■ Task prompt ■
Copy from the passage below about Israel's ransom everything from "The upshot of" down to "LORD's redeemed property.", word for word.

■ Document passage ■

This is a _ransom_ arrangement. Blood was paid to set Israel free, firstborn Egyptian blood of highest value; ergo, Israel's lives are all under the ownership of their new (old) Master. If one argues that this was not blood from the LORD's treasury, that he spent nothing; one does not understand the COST of reaving a life. Israel's soldiers were required to pay a token to the Levites when they went to war, a price to God (who is Lord over all) for the blood they would shed. Ex.30:12, "When thou takest the sum of the children of Israel after their number, then shall they give every man a ransom for his soul unto the LORD, when thou numberest them; that there be no plague among them, when thou numberest them."

When David took a census, his sin was presumptuous--whether he sought the ransom money through greed (by a pious pretext, since it was ordained to the Tabernacle); or he neglected to take it up, thinking he should avoid a plague since his count was merely on account of his vanity and prestige. But the LORD sent the plague; the "man of war" and blood (1Chr.28:3) had thought too much like a heathen despot, and had not been submissive to the High King. God witnesses that he himself does not take men's lives in a thoughtless manner.

All Israel was ransomed from Egypt, but as the firstborn is "my might, the firstfruits of my strength," Gen.49:3, so they stood for the whole nation. So too, the even-further-claimed Levites were treated as another sign of the ransomed people. The Lord took them, took away their freedom (in a sense) to do as they pleased, and made them his ministers of worship; which service allowed for the recognition of other liberties secured to the rest of the people.

The upshot of all this is: Israel was ransomed out of Egypt, out of slavery and death, out of idolatry, etc. Now they were the LORD God's slaves. But he would have them free and happy, yet reminded of the fact: "you are not your own, you were bought with a price." So, to purchase a measure of their own liberty, they paid a ransom to God through their firstborns. The Levites as a tribe were taken specially for the sake of the rest, i.e. they were made a ransom for the other tribes. All this was to teach Israel that they were the LORD's redeemed property.

■ Stored data ■

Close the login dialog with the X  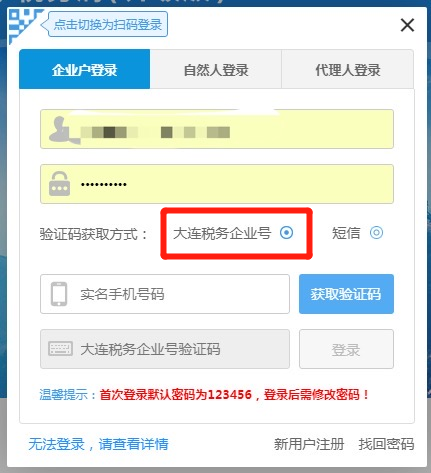tap(407, 25)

■ Right answer ■
The upshot of all this is: Israel was ransomed out of Egypt, out of slavery and death, out of idolatry, etc. Now they were the LORD God's slaves. But he would have them free and happy, yet reminded of the fact: "you are not your own, you were bought with a price." So, to purchase a measure of their own liberty, they paid a ransom to God through their firstborns. The Levites as a tribe were taken specially for the sake of the rest, i.e. they were made a ransom for the other tribes. All this was to teach Israel that they were the LORD's redeemed property.